Born and raised in Uptown, the 56-year-old Suntail has been coming to work here for 15 years. She’s early and reliable, according to Dawn Hardin, Handy Andy’s assistant dispatcher, so the agency tries to accommodate her as well as it can.
“Most of our work is manual labor–packing, binding, and assembly,” says Hardin, a robust, stocky young woman buzzing around the desk area. “It’s harder to place women, especially in the better paying jobs, but, you know, you do develop attachments, you do grow to care for some people. I started out here as a temporary. I was in the same place as Dolores, until I was asked to do the payroll checks. So, yeah, I try to help her out, to make sure she has something every day. It doesn’t always work out, though.”
“We all consider ourselves in the same boat,” says Suntail. “We’re no better or worse than anybody else. We all have sore feet.”
Hardin, who’s been with Handy Andy off and on since 1973, characterizes most of the early-morning job seekers as “working poor.” The street people, the junkies, they come in the afternoon, she says. The afternoon crowd is younger too. The agency used to attract “just blacks and hillbillies,” Hardin says, but “now there are Hispanics and American Indians too.”
She’s not bothered by the people who have obviously come in just for warmth and a bench. “We try to be sympathetic,” she says. “They’re not bothering anybody. It’s not so bad. Sometimes they just want to sit down and talk to each other. That’s OK. We used to have a sink in here, but . . . well, we had to take it out. People were taking baths in here.”
As it is, the storefront looks like a rumpled living room or den. It’s carpeted and paneled and furnished with clusters of chairs and benches against the walls. There are a few posters and lots of framed government documents affirming the business’s legal obligations and requirements. Everything pertaining to immigration is doubled into Spanish. There’s also a large poster on a post warning about rodent dangers.
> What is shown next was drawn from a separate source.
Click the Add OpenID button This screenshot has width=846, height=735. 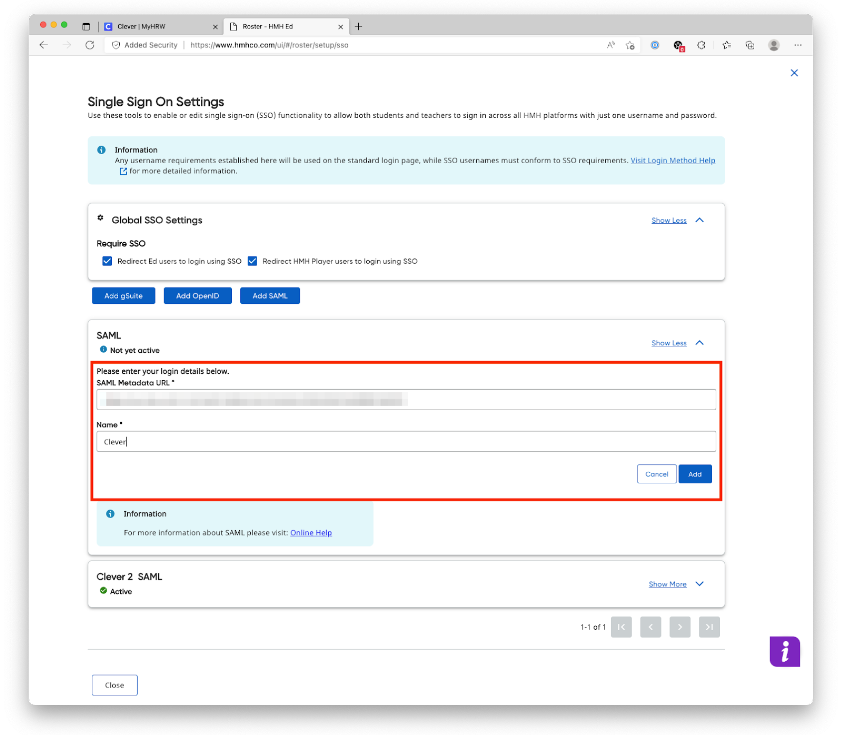[x=197, y=295]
Hanging around outside, waiting for a ride, a fellow who calls himself Ruben is holding both hands around a cup. Light is starting to break all around him.
“I’m studying English at night,” he says. He’s been in the United States three years, and most of the time he has to speak in Spanish to be understood, but his desire to impress with his second language is obvious.
“I’m looking for a regular job,” he says haltingly, grinning, proud of his accomplishments. “I heard about Handy Andy . . .” He stops, struggles, then reverts to his native tongue. “My sister told me about it. She’s a resident, she’s legal. She knows these things. Someday, I’m going to have a college degree, maybe something technical, engineering or something. Right now I just work and try to save some money–and try to learn English.”
Ruben knows he’ll have to work very hard, and for a long time, to get what he wants. As a temporary laborer, he has sometimes worked the morning and night shift in the same day.
Hamilton Negron has more immediate concerns. He wants to be a driver for Handy Andy today because he needs the money to pay off the gleaming black 1987 Ford Escort sitting directly outside the agency door.
“It’s my third day,” he says. He’s a handsome Puerto Rican with a neatly trimmed beard. He claims he has friends and former in-laws working in City Hall and a steady job four times a week.
“This is the best place for this kind of work and it’s a shit job,” he asserts. He’s impatient, jittery, with his thumbs hooked into the pockets of his clean corduroy pants. A score of keys dangle off his belt. “Ordinarily, I wouldn’t work for $4 an hour. I’d starve first. But this is an emergency. I’d go to the end of the earth for a good job. There are good jobs in Addison; there are hundreds of jobs just waiting in Elk Grove Village. That’s where I’m going after this. Actually, I’m hoping I’ll get to drive people out there, that way they’ll pay for the tolls.”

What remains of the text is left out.